* CEO does not rule out possibility of raising fresh capital
* 2010 net profit 1.09 billion euros, vs forecast 907 mln
* Net interest income 3.58 bln euros, vs forecast 3.62 bln
* Provisions for impairment losses 1.19 bln vs poll 1.25 bln
* Shares up 1.4 percent, outpace sector
(Recasts with share sale, adds comments from news conference)
By Michael Shields
VIENNA, April 8 (Reuters) - Raiffeisen Bank International (RBIV.VI) is considering selling new shares to help finance brisk growth in central and eastern Europe, its chief executive said on Friday.
“Depending on expectations of how our own business will develop and of market conditions, we do not rule out the possibility of raising fresh capital in the future,” CEO Herbert Stepic told a news conference on Friday.
Emerging Europe’s No.3 lender by assets was already well capitalised, Stepic said, but the bank saw more room to grow in the region, which it expects to outperform developed markets.
Raiffeisen forecast its bad loan ratio would top out late this year after 2010 profit easily beat market expectations, sending its shares higher.
High margins have allowed Raiffeisen, Austrian peer Erste Group Bank (ERST.VI) and market leader UniCredit (CRDI.MI) to remain profitable in emerging Europe, but investors are looking for a clear reversal of the bad-debt cycle to boost returns.
“Based on current market forecasts, we assume the non-performing loan ratio at group level will peak in the second half of 2011,” it said. It was 9 percent at the end of 2010.

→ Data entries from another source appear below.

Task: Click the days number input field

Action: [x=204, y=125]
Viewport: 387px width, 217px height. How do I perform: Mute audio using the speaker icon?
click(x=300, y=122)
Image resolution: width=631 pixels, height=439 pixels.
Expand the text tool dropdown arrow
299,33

Growth in Raiffeisen’s bad loans started to slow in the second half of 2010, but the NPL ratio ticked up in central Europe late last year due to Hungary, whose bank tax made it the only country in the region where the group lost money.
Amid mounting signs of an economic recovery, Raiffeisen set a mid-term target to boost its pre-tax return on equity to 15-20 percent from 13.7 percent in 2010.

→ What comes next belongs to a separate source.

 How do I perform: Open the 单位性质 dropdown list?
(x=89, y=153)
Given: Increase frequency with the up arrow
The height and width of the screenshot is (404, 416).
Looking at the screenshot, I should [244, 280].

Net profit jumped more than 140 percent in 2010 to 1.09 billion euros. It proposed a dividend of 1.05 euros, also above expectations.
Raiffeisen shares were trading 1.4 percent higher at 39.96 euros by 1048 GMT, while the Stoxx European banking index .SX7P gained 0.4 percent.
“The numbers look better than expected at first glance but this is almost exclusively due to the tax rate,” CA Cheuvreux analyst Alfred Reisenberger said.
He said the bank’s core tier 1 capital ratio had risen to a “very solid” 8.9 percent, adding: “The question is whether this will stifle speculation about a possible capital increase. I am afraid it won‘t.”
The group also needs to find ways to offset a 130 million euro hit this year from bank levies in Austria and Hungary.
Raiffeisen stock trades on a 12-month forward price/earnings ratio of 8.5 times, a discount to Erste Group on 10 times, according to StarMine, which weights analysts’ estimates by their track record for accuracy.
Speculation that it will sell more equity to bolster its balance sheet and underpin expansion plans has weighed on its valuation.
Raiffeisen is in the process of taking over Poland’s Polbank to cement its position in that fast-growth market. [ID:nLDE7130WQ]
Based on 2010 pro-forma figures, Raiffeisen’s common equity Tier 1 ratio in 2013 would be 8.4 percent, well above the minimum of 3.5 percent, the bank said.
The 2.5 billion euros in participation capital it raised during the financial crisis is fully grandfathered as common equity until the end of 2017, it added. Stepic said there were no immediate plans to repay this capital.
It put its combined exposure to Greece, Ireland, Italy, Portugal and Spain at 3.42 billion euros, but its sovereign debt exposure was just 461 million, nearly all from Italy. (Editing by Jon Loades-Carter and Will Waterman) ($1 = 0.6996 euro)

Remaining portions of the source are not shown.